Provided entries:
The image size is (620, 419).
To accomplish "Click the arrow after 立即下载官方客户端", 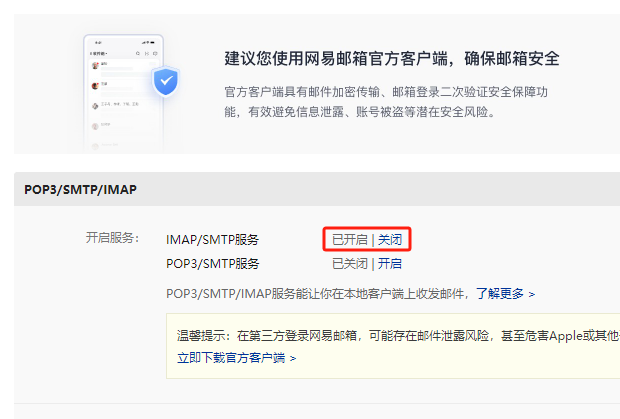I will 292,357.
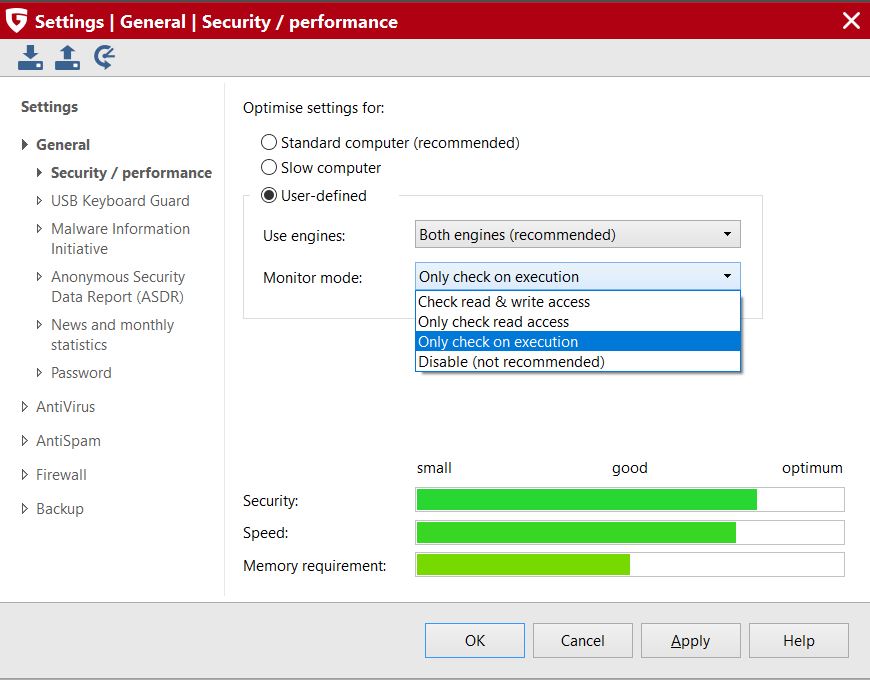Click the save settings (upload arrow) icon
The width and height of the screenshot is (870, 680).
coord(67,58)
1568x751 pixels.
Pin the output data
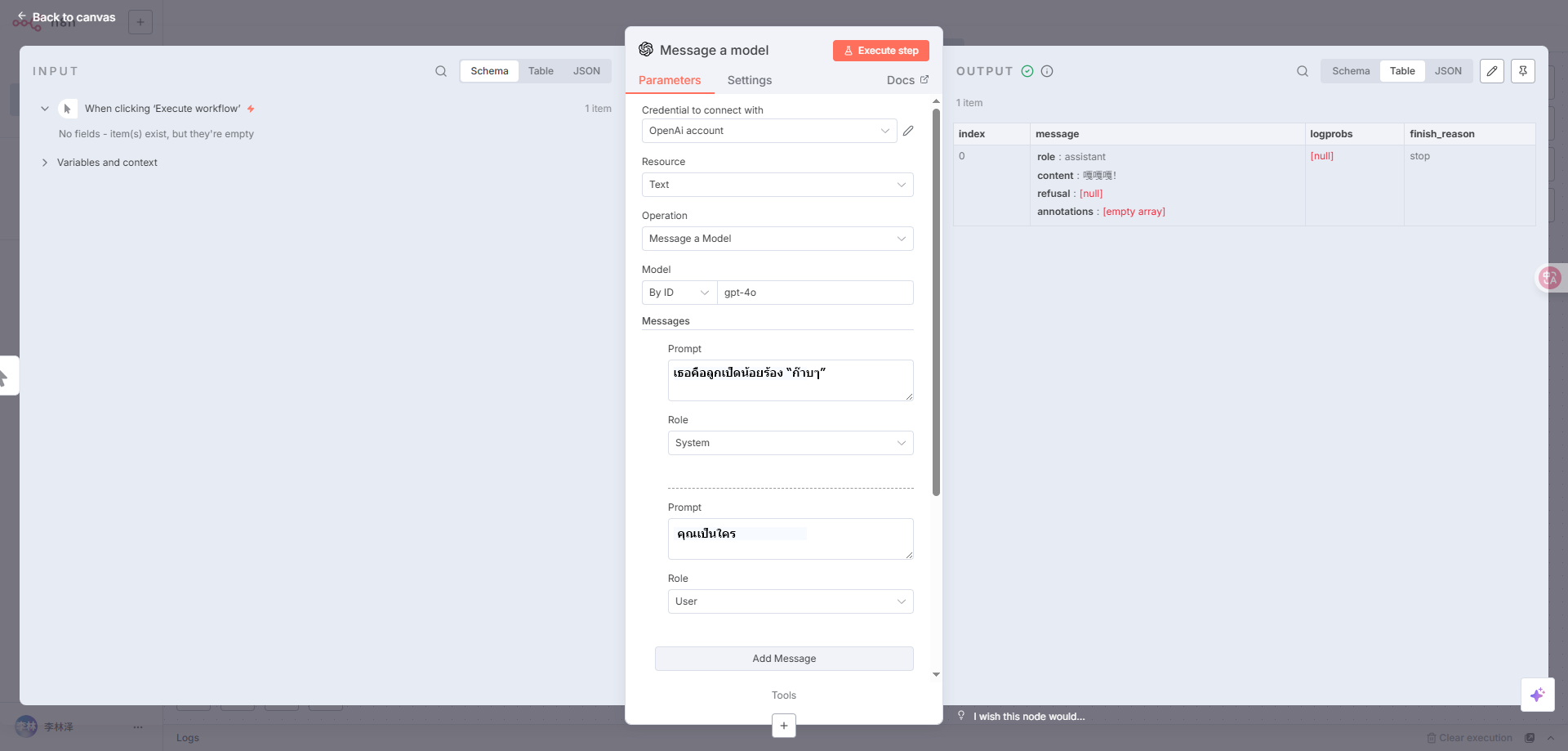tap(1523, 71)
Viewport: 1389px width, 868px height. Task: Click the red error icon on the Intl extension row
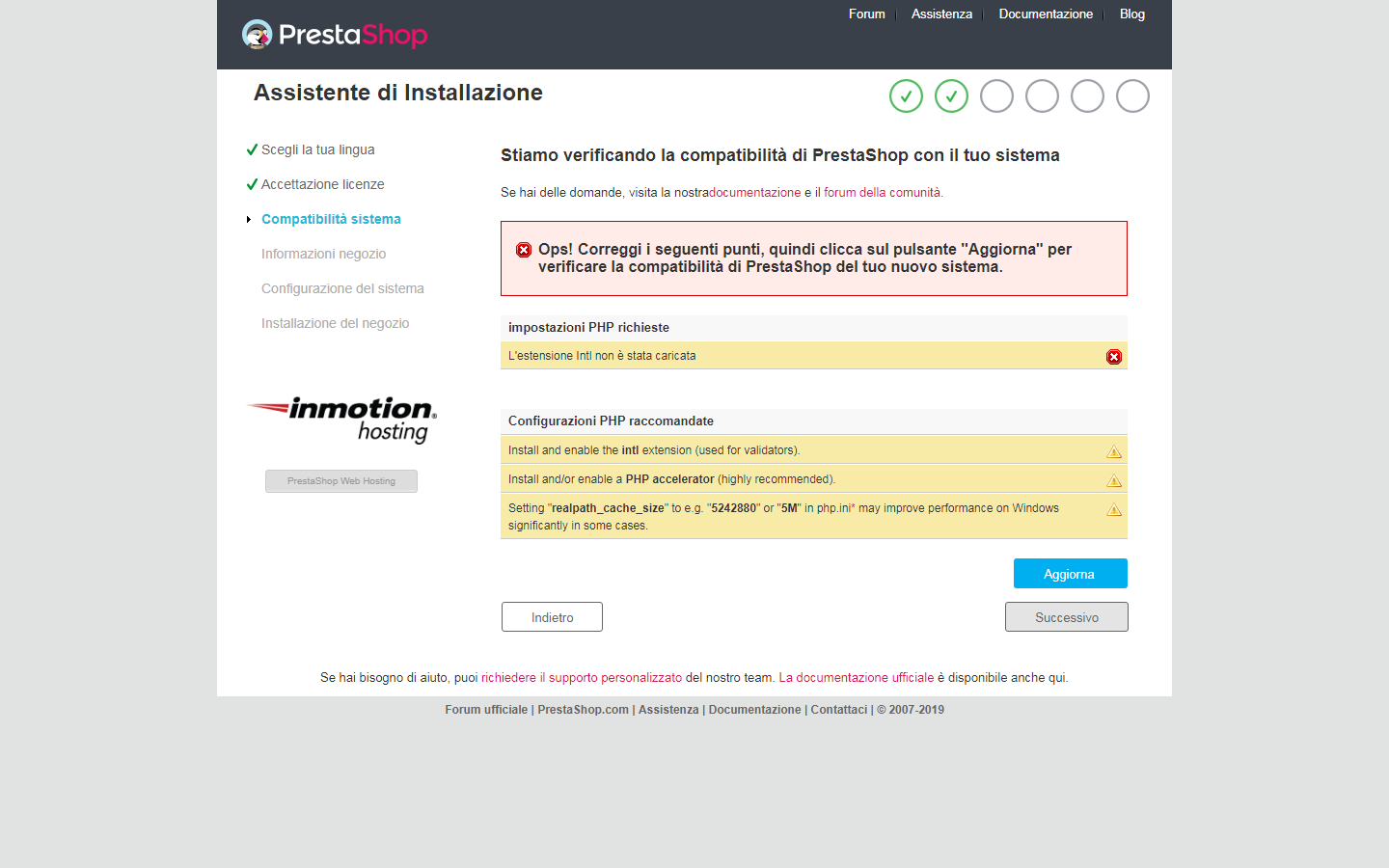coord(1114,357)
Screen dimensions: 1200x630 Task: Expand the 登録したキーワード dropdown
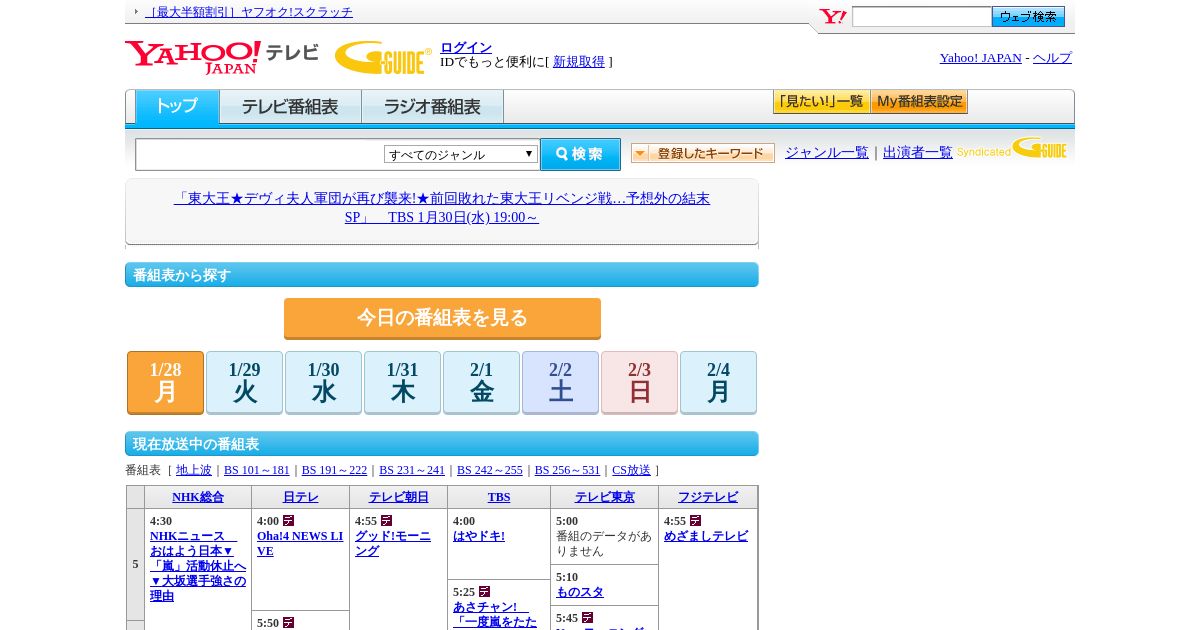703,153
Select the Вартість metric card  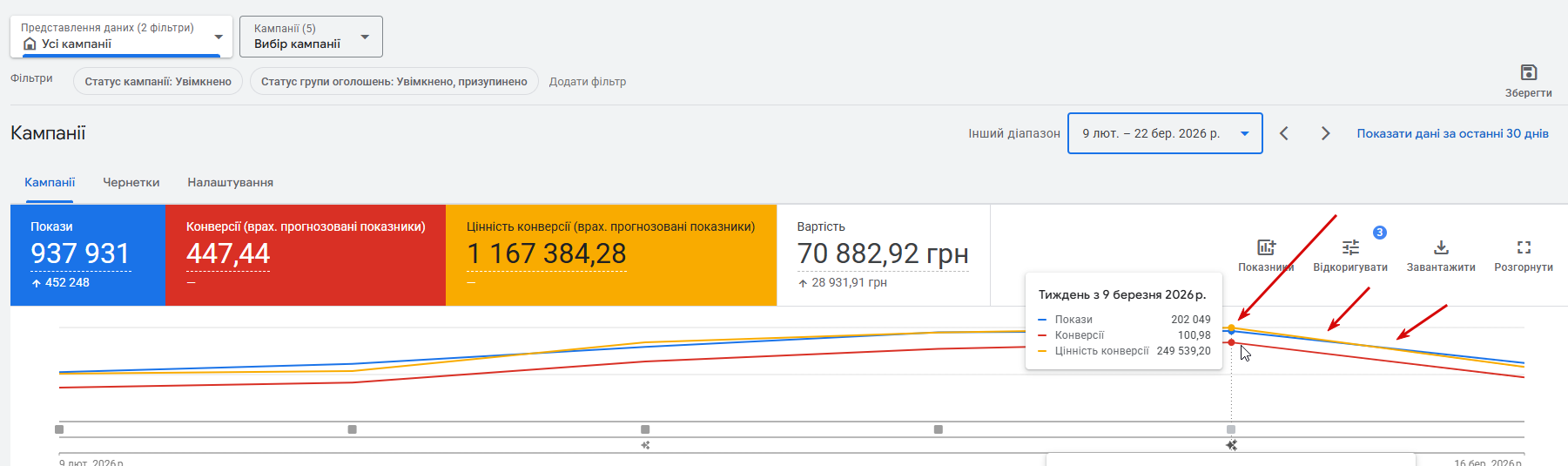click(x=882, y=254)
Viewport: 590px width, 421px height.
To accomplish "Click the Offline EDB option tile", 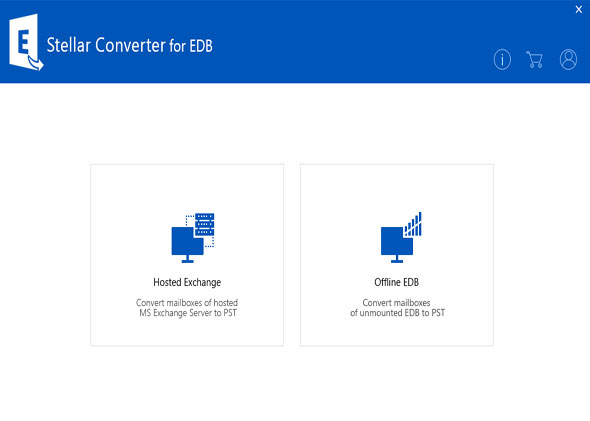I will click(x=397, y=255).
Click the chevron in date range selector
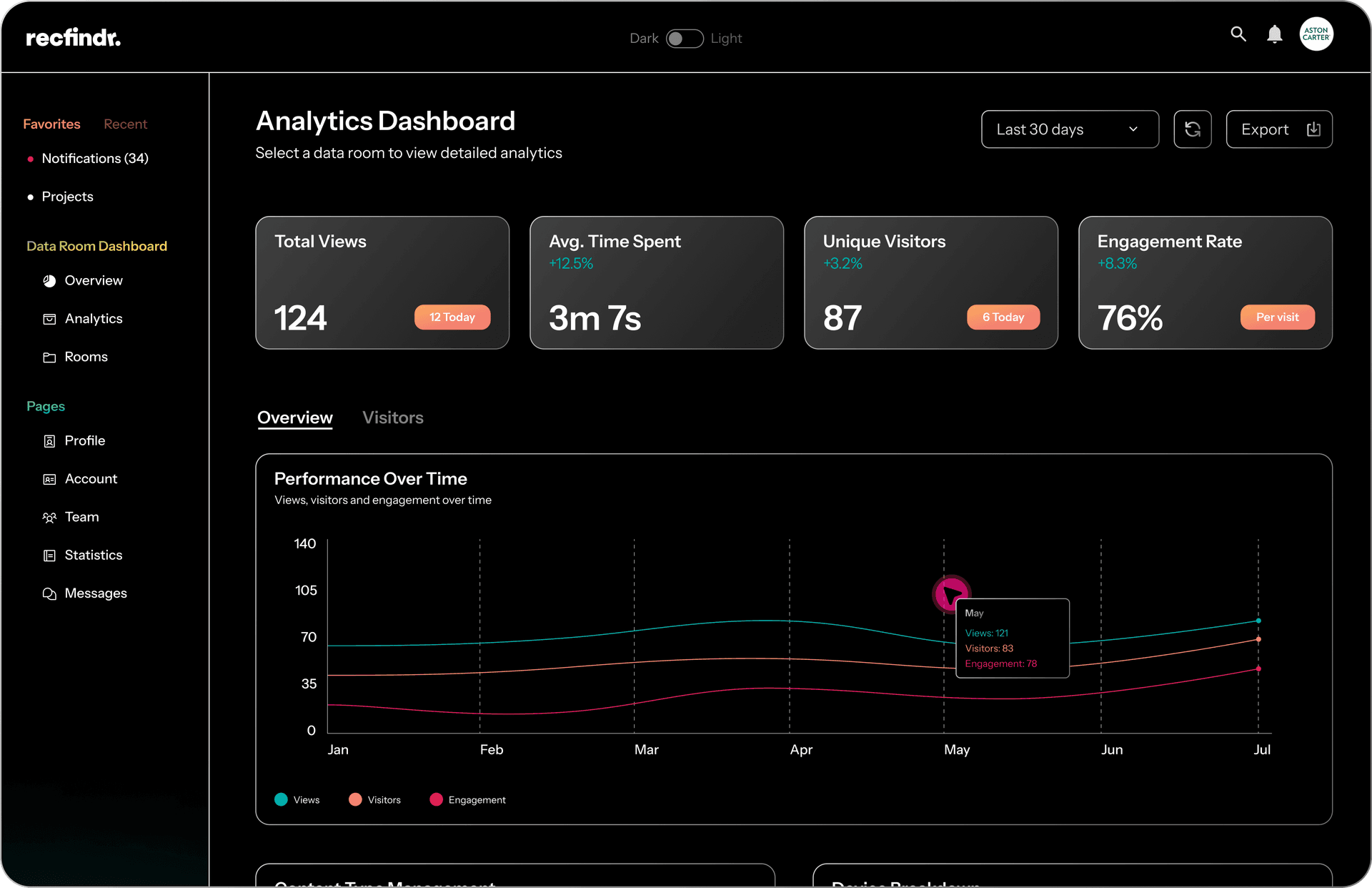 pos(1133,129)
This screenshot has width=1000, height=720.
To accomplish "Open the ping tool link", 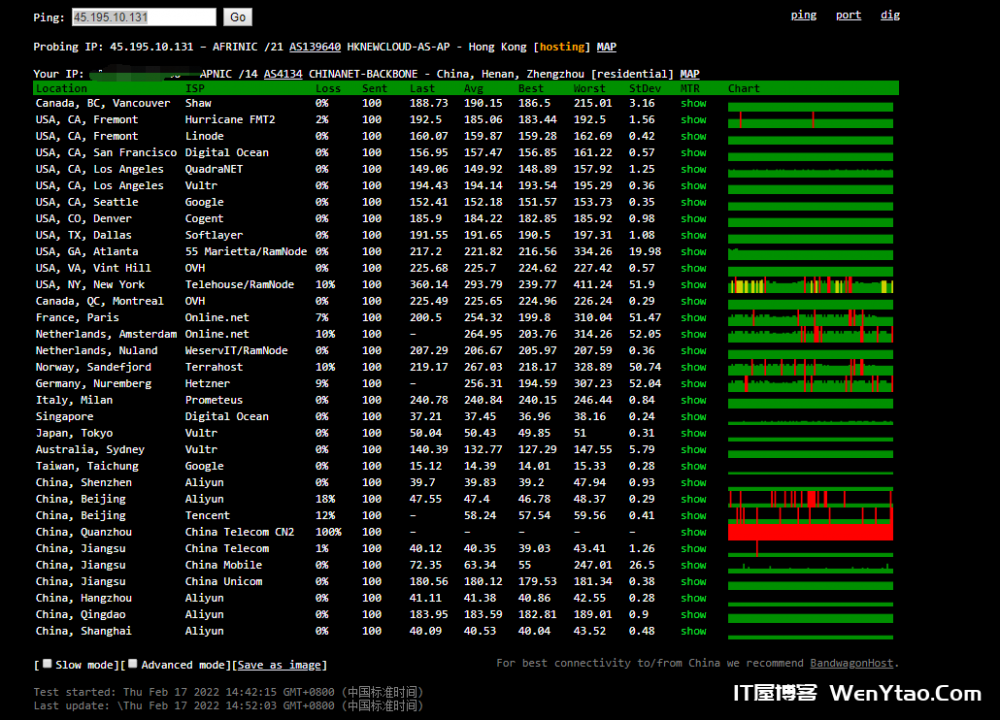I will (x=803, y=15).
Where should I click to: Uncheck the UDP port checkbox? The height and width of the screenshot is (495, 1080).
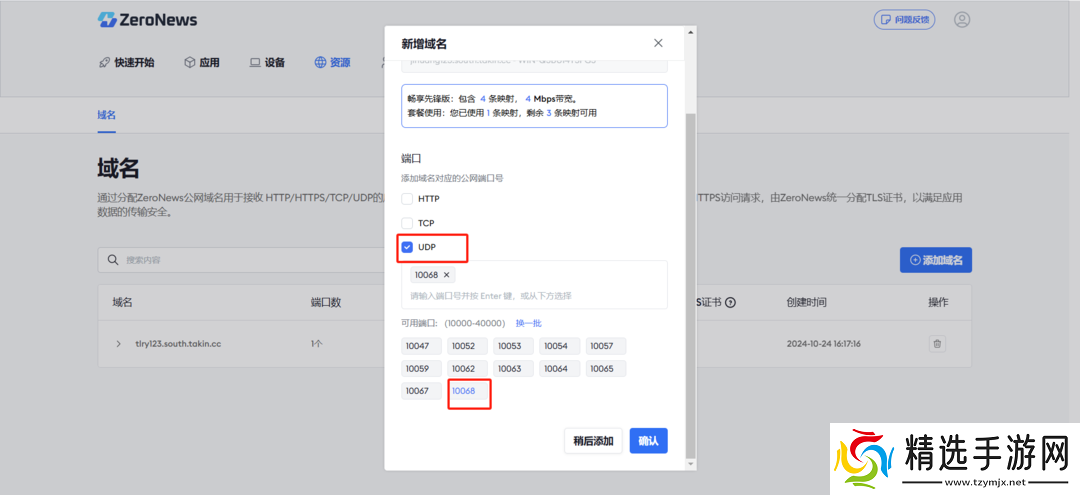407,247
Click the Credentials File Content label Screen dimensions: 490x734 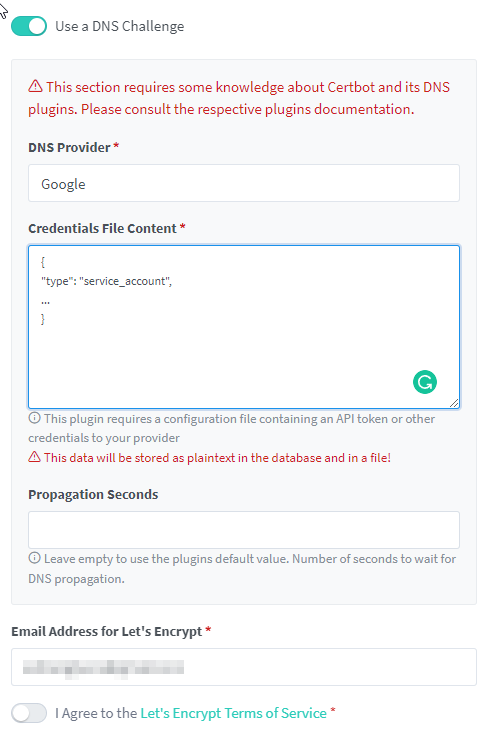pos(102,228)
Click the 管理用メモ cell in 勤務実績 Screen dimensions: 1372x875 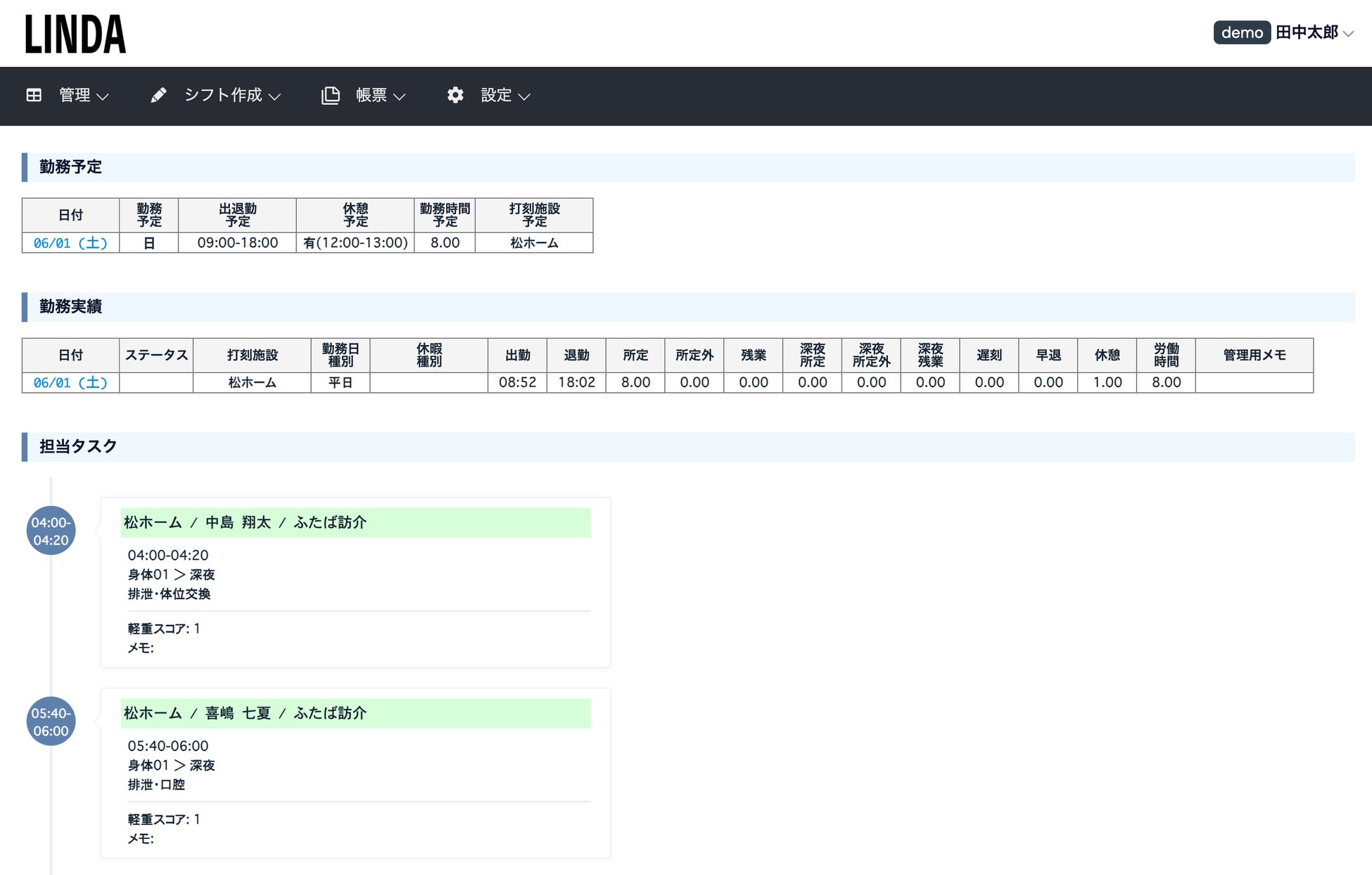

To do:
Pull out each line above that contains the word "Task", and treat uppercase and lowercase as different.

Answer to the problem:
Viewport: 1389px width, 868px height. Task: Click the red error icon on the Intl extension row
Screen dimensions: 1200x630 Task: Expand the 登録したキーワード dropdown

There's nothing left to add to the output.